== Required action 1 ==
In the news report on Al-Absi's death, what provided the final proof that he had died?
== Required action 2 ==
Transcribe the part of the news report on Al-Absi's death starting at "There were many" and ending at "Shaker Youssef Al-Absi.".

== Text for analysis ==
::::::

Beirut – Shaker Youssef Al-Absi , the fugitive leader of the Fatah al-Islam militants was killed today as he was trying to flee the Nahr el Bared Palestinian refugee camp in north Lebanon.
This information was confirmed by a hospital in Tripoli and by Lebanese army sources.
According to army sources, Al-Absi was killed in the morning and his body was found near the eastern section of the camp. The army brought in some Fatah al Islam detainees to view the body and they all confirmed that it was that of Al- Absi. Later in the day, the army performed DNA tests which provided the final proof of his death.
There were many conflicting reports today about the whereabouts of Al-Absi. Late afternoon it was reported that that the army has captured Al-Absi. Early afternoon it was reported that he was able to escape.
Similarly it was reported earlier that Abu Salim Taha, the spokesman of Fatah al Islam has surrendered, but the latest report confirmed that he died today after he was fatally wounded while he was trying to escape.
The army victory today brings to an end the Fatah al-Islam organization, and the life of of its leader Shaker Youssef Al-Absi.
Background Information on Al-Absi
Al-Absi is high on Jordan’s most-wanted terror list. A military court sentenced him to death in absentia in July 2004, along with al-Qaida in Iraq leader, Jordanian-born Abu Musab al-Zarqawi, for their roles in the 2002 slaying of a U.S. diplomat in Amman.
Al-Zarqawi died in a U.S. airstrike a year ago.
Jordanian prosecutors say al-Absi, who is also known as Abu Youssef, sent money raised by al-Zarqawi through intermediaries to the Jordanian cell that killed the American diplomat, Laurence Foley. Al-Absi also arranged to train militants in Syria on weapons and explosives, according to Jordanian military court documents.

::::::

(Collected data entries)
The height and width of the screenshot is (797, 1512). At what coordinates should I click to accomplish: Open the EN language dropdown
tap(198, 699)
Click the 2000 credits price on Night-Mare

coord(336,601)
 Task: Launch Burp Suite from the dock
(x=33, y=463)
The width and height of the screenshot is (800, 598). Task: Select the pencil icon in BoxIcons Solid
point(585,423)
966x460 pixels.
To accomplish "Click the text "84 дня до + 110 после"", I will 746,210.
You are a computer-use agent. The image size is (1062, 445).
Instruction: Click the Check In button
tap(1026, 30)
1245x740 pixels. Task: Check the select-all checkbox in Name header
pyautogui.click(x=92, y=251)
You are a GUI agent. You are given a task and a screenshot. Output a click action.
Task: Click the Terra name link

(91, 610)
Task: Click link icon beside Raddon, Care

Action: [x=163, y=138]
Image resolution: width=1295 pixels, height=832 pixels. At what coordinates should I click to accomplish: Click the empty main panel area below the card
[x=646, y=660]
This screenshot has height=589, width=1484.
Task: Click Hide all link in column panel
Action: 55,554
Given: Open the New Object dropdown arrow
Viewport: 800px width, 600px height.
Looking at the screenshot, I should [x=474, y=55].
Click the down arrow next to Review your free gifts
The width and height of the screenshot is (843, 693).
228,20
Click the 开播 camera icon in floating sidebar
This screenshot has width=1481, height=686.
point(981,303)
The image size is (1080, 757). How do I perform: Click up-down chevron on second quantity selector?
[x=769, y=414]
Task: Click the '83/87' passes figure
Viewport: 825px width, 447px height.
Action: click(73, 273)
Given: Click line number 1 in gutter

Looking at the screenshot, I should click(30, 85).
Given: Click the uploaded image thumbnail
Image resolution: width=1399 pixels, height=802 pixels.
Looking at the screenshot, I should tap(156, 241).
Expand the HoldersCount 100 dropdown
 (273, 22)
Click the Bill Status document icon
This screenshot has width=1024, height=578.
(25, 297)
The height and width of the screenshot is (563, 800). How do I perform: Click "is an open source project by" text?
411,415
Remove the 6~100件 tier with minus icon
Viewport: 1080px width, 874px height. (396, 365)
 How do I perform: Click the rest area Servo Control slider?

::::::

== Exercise solution 1 ==
DNA tests that the army performed later in the day.

== Exercise solution 2 ==
There were many conflicting reports today about the whereabouts of Al-Absi. Late afternoon it was reported that that the army has captured Al-Absi. Early afternoon it was reported that he was able to escape.
Similarly it was reported earlier that Abu Salim Taha, the spokesman of Fatah al Islam has surrendered, but the latest report confirmed that he died today after he was fatally wounded while he was trying to escape.
The army victory today brings to an end the Fatah al-Islam organization, and the life of of its leader Shaker Youssef Al-Absi.